For many families of children with Special Educational Needs and Disabilities (SEND), the education system has often felt like a constant battle. Securing an assessment can take months. Finding the right school may involve travelling long distances. Even when support is agreed, many parents continue to fight for the resources their child has already been assessed as needing.
Against this backdrop, the Government has announced new guidance aimed at strengthening SEND provision across mainstream schools, colleges and early years settings. The ambition is clear. More children should be able to learn in their local communities, access specialist support when they need it and spend more time alongside their classmates.
For families who have spent years campaigning for change, the announcement is likely to be welcomed. Whether it delivers the long-term improvements they have been waiting for will depend on how those ambitions are translated into everyday practice.
Making Mainstream Education Work for More Children
One of the most significant changes outlined in the guidance is the commitment for every secondary school in England to have an inclusion base.
For many people, the term may suggest a separate classroom or specialist unit. However, that is not the intention. These spaces are designed to provide additional teaching and personalised support while helping pupils remain connected to mainstream education. The goal is not to remove children from their peers but to give them the confidence, strategies and support needed to participate in everyday school life.
The guidance is equally clear that inclusion bases should never become a form of isolation or a disciplinary measure. Instead, they should help reduce situations where children miss lessons, educational visits or extracurricular activities because appropriate support is unavailable. Rather than asking children to adapt to systems that were not designed with their needs in mind, schools are being encouraged to adapt their environments so more pupils can learn successfully together.
Education Secretary Bridget Phillipson summarised this ambition by saying:
“Every child deserves to attend a school where they belong, where the environment works for them, and where the right support is simply part of the school day. That’s what we’re building.”
Inclusion Already Works. The Challenge Is Making It Consistent.
The principles behind the reforms are not new. Across England, many schools have already demonstrated what can be achieved when specialist support is integrated into mainstream education.
In Sheffield, autistic pupils supported through an inclusion base have successfully accessed up to 100% of mainstream lessons. Every pupil leaving the provision progressed into further education, employment or training, showing that the right support can have a lasting impact beyond school.
Schools in Nottinghamshire have reported similarly positive outcomes. Around 80% of pupils using an inclusion base achieved strong GCSE passes in English and Mathematics. Meanwhile, schools in Oxfordshire recorded average attendance of 93% among pupils accessing specialist provision, suggesting that when children feel supported, they are more likely to engage consistently with their education.
These examples matter because they demonstrate that inclusive education is already being delivered successfully in parts of the country.

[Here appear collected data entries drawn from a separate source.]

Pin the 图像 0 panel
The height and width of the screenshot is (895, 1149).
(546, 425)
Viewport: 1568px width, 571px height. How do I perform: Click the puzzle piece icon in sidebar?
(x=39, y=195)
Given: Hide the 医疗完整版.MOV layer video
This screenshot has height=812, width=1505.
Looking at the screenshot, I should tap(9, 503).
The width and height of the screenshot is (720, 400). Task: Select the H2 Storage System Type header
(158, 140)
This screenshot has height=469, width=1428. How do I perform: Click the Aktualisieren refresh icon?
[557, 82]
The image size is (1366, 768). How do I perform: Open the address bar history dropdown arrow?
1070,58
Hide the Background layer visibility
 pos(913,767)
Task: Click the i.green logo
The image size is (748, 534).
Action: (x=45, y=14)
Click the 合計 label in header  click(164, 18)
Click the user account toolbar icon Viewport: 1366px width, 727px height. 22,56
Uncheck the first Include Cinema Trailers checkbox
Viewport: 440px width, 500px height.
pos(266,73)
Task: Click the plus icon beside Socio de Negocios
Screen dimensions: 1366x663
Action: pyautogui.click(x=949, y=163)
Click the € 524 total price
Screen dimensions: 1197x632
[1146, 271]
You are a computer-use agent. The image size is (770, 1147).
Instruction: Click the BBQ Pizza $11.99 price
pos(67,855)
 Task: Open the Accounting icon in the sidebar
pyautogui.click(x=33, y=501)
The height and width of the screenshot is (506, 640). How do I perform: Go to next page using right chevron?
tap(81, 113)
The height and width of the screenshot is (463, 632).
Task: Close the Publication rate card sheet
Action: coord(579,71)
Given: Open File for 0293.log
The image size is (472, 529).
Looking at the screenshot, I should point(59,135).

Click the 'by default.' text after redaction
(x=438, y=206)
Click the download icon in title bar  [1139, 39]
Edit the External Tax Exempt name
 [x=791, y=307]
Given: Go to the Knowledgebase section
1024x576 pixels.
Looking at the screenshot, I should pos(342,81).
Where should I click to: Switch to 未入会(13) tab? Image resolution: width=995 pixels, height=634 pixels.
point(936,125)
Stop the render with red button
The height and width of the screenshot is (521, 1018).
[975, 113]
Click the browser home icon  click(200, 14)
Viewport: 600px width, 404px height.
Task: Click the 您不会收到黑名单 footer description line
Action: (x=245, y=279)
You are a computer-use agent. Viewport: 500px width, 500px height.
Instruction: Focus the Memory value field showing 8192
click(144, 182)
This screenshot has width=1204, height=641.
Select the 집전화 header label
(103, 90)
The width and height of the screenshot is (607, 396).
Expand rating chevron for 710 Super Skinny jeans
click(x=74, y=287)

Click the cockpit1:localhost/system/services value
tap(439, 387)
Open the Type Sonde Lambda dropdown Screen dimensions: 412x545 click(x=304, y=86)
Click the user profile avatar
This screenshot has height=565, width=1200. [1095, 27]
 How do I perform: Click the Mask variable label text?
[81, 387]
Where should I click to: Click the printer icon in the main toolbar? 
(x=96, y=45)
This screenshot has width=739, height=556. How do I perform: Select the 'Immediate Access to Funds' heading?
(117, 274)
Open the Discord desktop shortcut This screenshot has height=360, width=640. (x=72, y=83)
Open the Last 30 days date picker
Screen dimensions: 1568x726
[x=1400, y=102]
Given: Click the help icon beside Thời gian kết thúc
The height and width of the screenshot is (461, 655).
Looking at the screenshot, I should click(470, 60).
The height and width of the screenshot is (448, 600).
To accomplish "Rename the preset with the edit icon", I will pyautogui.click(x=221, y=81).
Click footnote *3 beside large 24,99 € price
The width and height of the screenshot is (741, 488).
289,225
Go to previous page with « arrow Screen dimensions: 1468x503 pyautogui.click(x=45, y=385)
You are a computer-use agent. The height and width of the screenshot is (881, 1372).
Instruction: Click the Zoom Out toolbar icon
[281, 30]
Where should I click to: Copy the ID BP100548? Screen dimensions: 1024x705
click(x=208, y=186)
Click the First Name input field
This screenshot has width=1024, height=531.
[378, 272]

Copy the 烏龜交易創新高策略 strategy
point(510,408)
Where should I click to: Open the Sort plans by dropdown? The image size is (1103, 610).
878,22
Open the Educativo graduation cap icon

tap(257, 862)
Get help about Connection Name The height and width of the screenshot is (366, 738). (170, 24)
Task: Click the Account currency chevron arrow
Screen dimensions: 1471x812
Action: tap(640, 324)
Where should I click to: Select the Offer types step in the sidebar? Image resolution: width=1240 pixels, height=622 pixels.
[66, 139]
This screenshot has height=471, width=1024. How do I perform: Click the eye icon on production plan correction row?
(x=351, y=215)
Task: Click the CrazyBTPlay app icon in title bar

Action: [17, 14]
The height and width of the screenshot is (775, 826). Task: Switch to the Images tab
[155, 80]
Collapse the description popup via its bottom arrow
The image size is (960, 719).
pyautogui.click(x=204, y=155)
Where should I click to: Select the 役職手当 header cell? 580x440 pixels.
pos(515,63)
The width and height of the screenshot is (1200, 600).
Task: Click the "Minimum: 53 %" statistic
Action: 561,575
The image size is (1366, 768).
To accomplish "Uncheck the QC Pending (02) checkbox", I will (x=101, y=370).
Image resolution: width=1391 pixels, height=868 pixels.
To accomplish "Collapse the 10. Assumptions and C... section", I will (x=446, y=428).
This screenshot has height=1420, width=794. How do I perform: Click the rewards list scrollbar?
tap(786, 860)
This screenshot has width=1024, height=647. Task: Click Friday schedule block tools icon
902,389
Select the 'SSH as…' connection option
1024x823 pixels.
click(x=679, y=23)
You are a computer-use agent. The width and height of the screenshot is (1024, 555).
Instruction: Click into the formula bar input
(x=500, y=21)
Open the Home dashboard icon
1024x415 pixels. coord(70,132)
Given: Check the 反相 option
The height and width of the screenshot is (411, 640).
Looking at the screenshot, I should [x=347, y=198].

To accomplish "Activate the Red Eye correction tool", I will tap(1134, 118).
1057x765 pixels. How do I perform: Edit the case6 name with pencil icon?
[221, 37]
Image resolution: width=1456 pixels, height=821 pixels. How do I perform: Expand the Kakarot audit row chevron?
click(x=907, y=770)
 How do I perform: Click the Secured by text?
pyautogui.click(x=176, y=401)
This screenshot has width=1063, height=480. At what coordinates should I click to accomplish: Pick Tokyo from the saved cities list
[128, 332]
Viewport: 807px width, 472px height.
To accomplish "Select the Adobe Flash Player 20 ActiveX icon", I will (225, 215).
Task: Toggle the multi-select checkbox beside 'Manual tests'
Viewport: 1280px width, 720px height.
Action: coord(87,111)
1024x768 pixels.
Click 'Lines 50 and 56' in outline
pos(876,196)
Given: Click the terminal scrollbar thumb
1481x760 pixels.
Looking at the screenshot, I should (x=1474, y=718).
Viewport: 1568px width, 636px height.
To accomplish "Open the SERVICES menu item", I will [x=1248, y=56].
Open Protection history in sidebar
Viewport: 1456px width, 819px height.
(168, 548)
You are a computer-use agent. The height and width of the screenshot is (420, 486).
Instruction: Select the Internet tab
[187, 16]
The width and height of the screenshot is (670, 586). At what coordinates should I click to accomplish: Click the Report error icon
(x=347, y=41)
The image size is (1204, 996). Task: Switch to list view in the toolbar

Investment Alone Will Not Solve the Problem
Alongside the new guidance, the Government has committed substantial funding to support wider SEND reforms.
Over the next three years, £1.8 billion will fund the new Experts at Hand programme. The initiative will see professionals such as educational psychologists and speech and language therapists working directly alongside teachers in mainstream classrooms. Rather than stepping in only when difficulties escalate, specialists will help build confidence, share expertise and strengthen inclusive teaching from the outset.
A further £1.6 billion has been allocated through the Inclusive Mainstream Fund, providing schools with dedicated funding to intervene earlier when children begin to experience difficulties.
These investments recognise something education professionals have argued for many years. Early intervention is almost always more effective than responding once problems have become entrenched. When support is introduced quickly, children are more likely to remain engaged with learning, develop confidence and build positive relationships with school.
However, funding on its own cannot transform the education system. Schools also need sufficient staffing, ongoing professional development and access to specialist expertise. Without those foundations, even well-intentioned policies can struggle to deliver meaningful change.
Families Have Heard Promises Before
While many parents will welcome the announcement, it is understandable that some remain cautious.
Families have spent years navigating lengthy assessment processes, inconsistent local provision and increasing pressure on SEND services. For those currently waiting for support, this announcement is unlikely to bring immediate change.
Trust will not be rebuilt through policy documents alone. It will depend on whether children begin receiving support earlier, whether schools have the capacity to deliver what is being promised and whether families notice a genuine difference in their everyday experiences.
If these reforms are fully implemented, they could reshape how SEND support is delivered across mainstream education. More importantly, they could reduce the number of families who feel they have to fight simply to secure the education their child deserves.
That is ultimately how these reforms should be judged. Not by the scale of the investment or the number of guidance documents published, but by whether children feel included, parents feel supported and schools have the confidence and resources to help every learner reach their potential.